§ **PROBLEM STATEMENT**
Could you print all of the data below again, exactly?

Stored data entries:
'''

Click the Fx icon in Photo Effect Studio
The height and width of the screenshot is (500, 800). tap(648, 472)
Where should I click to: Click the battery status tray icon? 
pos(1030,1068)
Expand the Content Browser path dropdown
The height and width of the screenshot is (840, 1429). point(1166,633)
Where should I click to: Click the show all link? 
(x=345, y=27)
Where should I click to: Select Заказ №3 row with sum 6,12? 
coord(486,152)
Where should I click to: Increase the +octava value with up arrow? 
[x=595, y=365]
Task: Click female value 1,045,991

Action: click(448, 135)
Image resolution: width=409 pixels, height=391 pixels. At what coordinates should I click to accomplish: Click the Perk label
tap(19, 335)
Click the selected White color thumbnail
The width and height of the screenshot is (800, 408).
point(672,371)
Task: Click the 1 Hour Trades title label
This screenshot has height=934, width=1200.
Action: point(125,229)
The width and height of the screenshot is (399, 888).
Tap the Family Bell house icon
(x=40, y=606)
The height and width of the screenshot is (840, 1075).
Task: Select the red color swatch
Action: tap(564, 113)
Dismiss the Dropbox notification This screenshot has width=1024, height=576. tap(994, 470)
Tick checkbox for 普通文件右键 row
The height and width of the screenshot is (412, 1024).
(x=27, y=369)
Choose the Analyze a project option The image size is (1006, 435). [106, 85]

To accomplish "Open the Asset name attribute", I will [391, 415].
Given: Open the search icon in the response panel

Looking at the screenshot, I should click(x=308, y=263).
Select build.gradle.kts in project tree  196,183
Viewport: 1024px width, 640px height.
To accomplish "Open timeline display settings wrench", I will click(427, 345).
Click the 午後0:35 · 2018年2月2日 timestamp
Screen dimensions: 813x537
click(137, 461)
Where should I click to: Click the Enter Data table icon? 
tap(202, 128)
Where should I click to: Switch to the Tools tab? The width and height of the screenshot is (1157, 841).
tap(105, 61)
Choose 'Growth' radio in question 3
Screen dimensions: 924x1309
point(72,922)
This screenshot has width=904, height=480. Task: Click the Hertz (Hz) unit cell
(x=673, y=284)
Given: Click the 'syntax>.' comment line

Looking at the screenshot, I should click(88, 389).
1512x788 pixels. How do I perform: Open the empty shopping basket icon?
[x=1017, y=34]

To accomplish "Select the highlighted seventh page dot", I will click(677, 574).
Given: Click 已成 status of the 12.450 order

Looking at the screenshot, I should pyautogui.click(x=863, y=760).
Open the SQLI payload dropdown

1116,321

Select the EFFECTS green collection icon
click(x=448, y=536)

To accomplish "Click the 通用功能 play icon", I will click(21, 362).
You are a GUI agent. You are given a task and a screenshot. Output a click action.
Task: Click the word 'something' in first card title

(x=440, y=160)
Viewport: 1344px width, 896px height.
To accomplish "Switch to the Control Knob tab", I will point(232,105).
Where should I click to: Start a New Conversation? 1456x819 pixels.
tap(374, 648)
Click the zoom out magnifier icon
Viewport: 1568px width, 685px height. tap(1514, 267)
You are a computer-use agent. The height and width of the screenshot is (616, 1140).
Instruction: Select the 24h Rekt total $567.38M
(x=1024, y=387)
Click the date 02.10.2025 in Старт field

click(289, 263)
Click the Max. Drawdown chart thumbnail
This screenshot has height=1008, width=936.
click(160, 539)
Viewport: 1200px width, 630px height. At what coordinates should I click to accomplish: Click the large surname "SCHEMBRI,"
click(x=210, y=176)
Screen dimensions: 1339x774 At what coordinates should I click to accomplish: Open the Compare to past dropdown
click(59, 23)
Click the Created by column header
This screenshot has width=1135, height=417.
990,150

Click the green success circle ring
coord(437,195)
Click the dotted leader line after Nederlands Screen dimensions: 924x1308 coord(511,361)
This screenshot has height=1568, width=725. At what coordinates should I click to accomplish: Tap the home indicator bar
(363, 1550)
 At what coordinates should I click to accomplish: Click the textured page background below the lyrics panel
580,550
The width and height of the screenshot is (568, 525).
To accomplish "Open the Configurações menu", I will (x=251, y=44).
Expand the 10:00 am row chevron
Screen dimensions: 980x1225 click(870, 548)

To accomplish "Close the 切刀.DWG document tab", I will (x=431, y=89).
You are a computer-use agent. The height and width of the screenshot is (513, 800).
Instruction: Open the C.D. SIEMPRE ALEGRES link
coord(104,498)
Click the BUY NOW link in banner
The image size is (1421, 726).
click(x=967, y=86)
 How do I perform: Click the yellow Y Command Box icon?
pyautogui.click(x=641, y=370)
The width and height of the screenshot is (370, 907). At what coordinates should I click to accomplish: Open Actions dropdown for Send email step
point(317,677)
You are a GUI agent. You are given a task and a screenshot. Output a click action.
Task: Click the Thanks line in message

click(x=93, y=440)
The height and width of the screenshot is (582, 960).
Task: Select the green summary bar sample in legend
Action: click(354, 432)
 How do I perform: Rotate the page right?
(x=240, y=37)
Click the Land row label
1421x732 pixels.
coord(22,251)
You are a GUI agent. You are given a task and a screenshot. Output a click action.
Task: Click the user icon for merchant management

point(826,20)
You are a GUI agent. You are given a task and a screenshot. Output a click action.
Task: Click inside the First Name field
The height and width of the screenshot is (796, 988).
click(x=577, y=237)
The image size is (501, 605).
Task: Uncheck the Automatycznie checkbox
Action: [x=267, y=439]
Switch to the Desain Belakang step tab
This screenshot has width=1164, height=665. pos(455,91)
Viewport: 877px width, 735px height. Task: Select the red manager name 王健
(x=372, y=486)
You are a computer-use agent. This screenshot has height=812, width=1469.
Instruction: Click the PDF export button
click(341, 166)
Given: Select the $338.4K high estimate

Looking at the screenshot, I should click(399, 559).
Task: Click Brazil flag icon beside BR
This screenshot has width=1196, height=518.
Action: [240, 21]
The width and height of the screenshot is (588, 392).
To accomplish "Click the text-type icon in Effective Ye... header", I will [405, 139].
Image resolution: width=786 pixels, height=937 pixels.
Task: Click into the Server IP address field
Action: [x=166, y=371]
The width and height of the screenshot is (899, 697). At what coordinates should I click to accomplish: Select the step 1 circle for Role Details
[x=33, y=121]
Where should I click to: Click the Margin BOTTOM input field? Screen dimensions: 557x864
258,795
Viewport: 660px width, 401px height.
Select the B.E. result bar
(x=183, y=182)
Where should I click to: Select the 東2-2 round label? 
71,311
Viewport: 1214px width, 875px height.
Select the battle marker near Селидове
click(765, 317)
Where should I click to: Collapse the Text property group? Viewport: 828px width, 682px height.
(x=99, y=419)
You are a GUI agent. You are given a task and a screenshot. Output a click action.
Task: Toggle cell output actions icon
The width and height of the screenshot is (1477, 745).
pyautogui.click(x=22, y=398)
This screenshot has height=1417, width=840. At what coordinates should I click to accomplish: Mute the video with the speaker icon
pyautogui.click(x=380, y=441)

'''

§ **TASK RESULT**
Click the Fx icon in Photo Effect Studio
The height and width of the screenshot is (500, 800). tap(648, 472)
Where should I click to: Click the battery status tray icon? 
pos(1030,1068)
Expand the Content Browser path dropdown
The height and width of the screenshot is (840, 1429). point(1166,633)
Where should I click to: Click the show all link? 
(x=345, y=27)
Where should I click to: Select Заказ №3 row with sum 6,12? 
coord(486,152)
Where should I click to: Increase the +octava value with up arrow? 
[x=595, y=365]
Task: Click female value 1,045,991

Action: click(448, 135)
Image resolution: width=409 pixels, height=391 pixels. At what coordinates should I click to accomplish: Click the Perk label
tap(19, 335)
Click the selected White color thumbnail
The width and height of the screenshot is (800, 408).
point(672,371)
Task: Click the 1 Hour Trades title label
This screenshot has height=934, width=1200.
Action: point(125,229)
The width and height of the screenshot is (399, 888).
Tap the Family Bell house icon
(x=40, y=606)
The height and width of the screenshot is (840, 1075).
Task: Select the red color swatch
Action: tap(564, 113)
Dismiss the Dropbox notification This screenshot has width=1024, height=576. tap(994, 470)
Tick checkbox for 普通文件右键 row
The height and width of the screenshot is (412, 1024).
(x=27, y=369)
Choose the Analyze a project option The image size is (1006, 435). [106, 85]

To accomplish "Open the Asset name attribute", I will [391, 415].
Given: Open the search icon in the response panel

Looking at the screenshot, I should click(x=308, y=263).
Select build.gradle.kts in project tree  196,183
Viewport: 1024px width, 640px height.
To accomplish "Open timeline display settings wrench", I will click(427, 345).
Click the 午後0:35 · 2018年2月2日 timestamp
Screen dimensions: 813x537
click(137, 461)
Where should I click to: Click the Enter Data table icon? 
tap(202, 128)
Where should I click to: Switch to the Tools tab? The width and height of the screenshot is (1157, 841).
tap(105, 61)
Choose 'Growth' radio in question 3
Screen dimensions: 924x1309
point(72,922)
This screenshot has width=904, height=480. Task: Click the Hertz (Hz) unit cell
(x=673, y=284)
Given: Click the 'syntax>.' comment line

Looking at the screenshot, I should click(88, 389).
1512x788 pixels. How do I perform: Open the empty shopping basket icon?
[x=1017, y=34]

To accomplish "Select the highlighted seventh page dot", I will click(677, 574).
Given: Click 已成 status of the 12.450 order

Looking at the screenshot, I should pyautogui.click(x=863, y=760).
Open the SQLI payload dropdown

1116,321

Select the EFFECTS green collection icon
click(x=448, y=536)

To accomplish "Click the 通用功能 play icon", I will click(21, 362).
You are a GUI agent. You are given a task and a screenshot. Output a click action.
Task: Click the word 'something' in first card title

(x=440, y=160)
Viewport: 1344px width, 896px height.
To accomplish "Switch to the Control Knob tab", I will point(232,105).
Where should I click to: Start a New Conversation? 1456x819 pixels.
tap(374, 648)
Click the zoom out magnifier icon
Viewport: 1568px width, 685px height. tap(1514, 267)
You are a computer-use agent. The height and width of the screenshot is (616, 1140).
Instruction: Select the 24h Rekt total $567.38M
(x=1024, y=387)
Click the date 02.10.2025 in Старт field

click(289, 263)
Click the Max. Drawdown chart thumbnail
This screenshot has height=1008, width=936.
click(160, 539)
Viewport: 1200px width, 630px height. At what coordinates should I click to accomplish: Click the large surname "SCHEMBRI,"
click(x=210, y=176)
Screen dimensions: 1339x774 At what coordinates should I click to accomplish: Open the Compare to past dropdown
click(59, 23)
Click the Created by column header
This screenshot has width=1135, height=417.
990,150

Click the green success circle ring
coord(437,195)
Click the dotted leader line after Nederlands Screen dimensions: 924x1308 coord(511,361)
This screenshot has height=1568, width=725. At what coordinates should I click to accomplish: Tap the home indicator bar
(363, 1550)
 At what coordinates should I click to accomplish: Click the textured page background below the lyrics panel
580,550
The width and height of the screenshot is (568, 525).
To accomplish "Open the Configurações menu", I will (x=251, y=44).
Expand the 10:00 am row chevron
Screen dimensions: 980x1225 click(870, 548)

To accomplish "Close the 切刀.DWG document tab", I will (x=431, y=89).
You are a computer-use agent. The height and width of the screenshot is (513, 800).
Instruction: Open the C.D. SIEMPRE ALEGRES link
coord(104,498)
Click the BUY NOW link in banner
The image size is (1421, 726).
click(x=967, y=86)
 How do I perform: Click the yellow Y Command Box icon?
pyautogui.click(x=641, y=370)
The width and height of the screenshot is (370, 907). At what coordinates should I click to accomplish: Open Actions dropdown for Send email step
point(317,677)
You are a GUI agent. You are given a task and a screenshot. Output a click action.
Task: Click the Thanks line in message

click(x=93, y=440)
The height and width of the screenshot is (582, 960).
Task: Select the green summary bar sample in legend
Action: click(354, 432)
 How do I perform: Rotate the page right?
(x=240, y=37)
Click the Land row label
1421x732 pixels.
coord(22,251)
You are a GUI agent. You are given a task and a screenshot. Output a click action.
Task: Click the user icon for merchant management

point(826,20)
You are a GUI agent. You are given a task and a screenshot. Output a click action.
Task: Click inside the First Name field
The height and width of the screenshot is (796, 988).
click(x=577, y=237)
The image size is (501, 605).
Task: Uncheck the Automatycznie checkbox
Action: [x=267, y=439]
Switch to the Desain Belakang step tab
This screenshot has width=1164, height=665. pos(455,91)
Viewport: 877px width, 735px height. Task: Select the red manager name 王健
(x=372, y=486)
You are a computer-use agent. This screenshot has height=812, width=1469.
Instruction: Click the PDF export button
click(341, 166)
Given: Select the $338.4K high estimate

Looking at the screenshot, I should click(399, 559).
Task: Click Brazil flag icon beside BR
This screenshot has width=1196, height=518.
Action: [240, 21]
The width and height of the screenshot is (588, 392).
To accomplish "Click the text-type icon in Effective Ye... header", I will [405, 139].
Image resolution: width=786 pixels, height=937 pixels.
Task: Click into the Server IP address field
Action: [x=166, y=371]
The width and height of the screenshot is (899, 697). At what coordinates should I click to accomplish: Select the step 1 circle for Role Details
[x=33, y=121]
Where should I click to: Click the Margin BOTTOM input field? Screen dimensions: 557x864
258,795
Viewport: 660px width, 401px height.
Select the B.E. result bar
(x=183, y=182)
Where should I click to: Select the 東2-2 round label? 
71,311
Viewport: 1214px width, 875px height.
Select the battle marker near Селидове
click(765, 317)
Where should I click to: Collapse the Text property group? Viewport: 828px width, 682px height.
(x=99, y=419)
You are a GUI agent. You are given a task and a screenshot. Output a click action.
Task: Toggle cell output actions icon
The width and height of the screenshot is (1477, 745).
pyautogui.click(x=22, y=398)
This screenshot has height=1417, width=840. At what coordinates should I click to accomplish: Mute the video with the speaker icon
pyautogui.click(x=380, y=441)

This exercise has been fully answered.